This is an interesting tutorial that I thought should be showcased over here. It integrates the huggingface library with the fastai library to fine-tune the BERT model, with an application on an old Kaggle competition.
I’ve been looking at this tutorial and other applications of BERT in document summarisation and the latest Jigsaw challenge for toxic comment classification. One important point that I see in all of these applications is that the BERT language model is not being fine-tuned on the corpus under test. So if we follow the process outlined by the figure below, people are essentially jumping from Step 1 (getting the pre-trained language model) to Step 3 (fine-tuning the classification model).
If I look at the ablation studies in the original ULMFiT paper (Tables 6 and 7), it seems that there is 1%-2% to be gained in error performance by fine-tuning the language model on the corpus before fine-tuning the classification model. In looking through the code available in the pytorch-pretrained-bert package, it does not seem to include any process for fine-tuning the language model. There seems to be an expectation that you will take the model as is.
BERT paper mentions using the model for Transfer learning and only training the last layer as done in the above blog… this is the most popularly used method… details in below post…
BertForSequenceClassification- BERT Transformer with a sequence classification head on top (BERT Transformer is pre-trained , the sequence classification head is only initialized and has to be trained ),
Although you can also experiment training the LM on your corpus, think it needs a lot of GPU and training time… details in the below link
Thanks for your response Sanjeeth. Yes I am aware of the recommendation for using BERT as is. You could do the same thing with ULMFiT, using the WikiText-103 model directly on you classification problem. My point was that the studies done in the ULMFiT paper by Jeremy and Sebastian Ruder show fairly significant gains by fine tuning the language model on the corpus under test. I haven’t seen similar things done with BERT so I am wondering if there are further performance gains to be made. It does take a lot of resources to do the fine tuning but is it worth it?
I wasn’t aware of the fine-tuning scripts in the HuggingFace repository, I will check that out.

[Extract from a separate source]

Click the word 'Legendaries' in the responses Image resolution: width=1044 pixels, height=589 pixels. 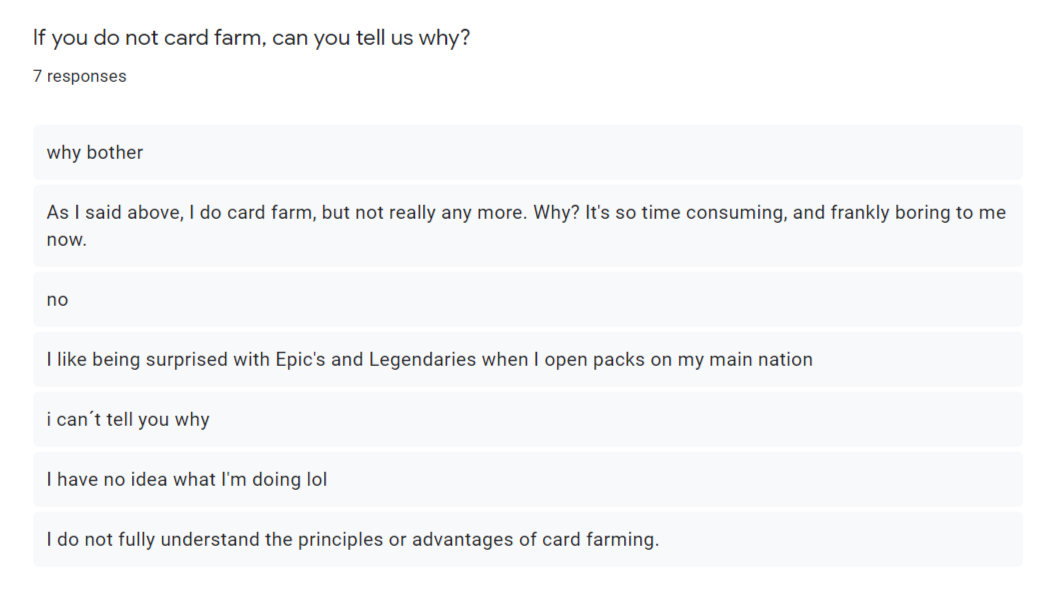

let us know if fine tuning helps
@nsecord, you are absolutely right in pointing out the lack of fine-tuning on corpus under consideration. I’m not sure about the rest, but fast.ai allows you to fine-tune your language model on the target corpus prior to defining the model learner. You’ll find a very neat example under the text category of their tutorial section here.
Hope this helps. Cheers!
In this paper, more particularly in section 5.4, they confirm that fine-tuning the model with unsupervised masked language model and next sentence prediction tasks on the corpus under test (5.4.1 Within-Task Further Pre-Training) gives better performances. It corresponds to the BERT-ITPT-FiT models in the tables.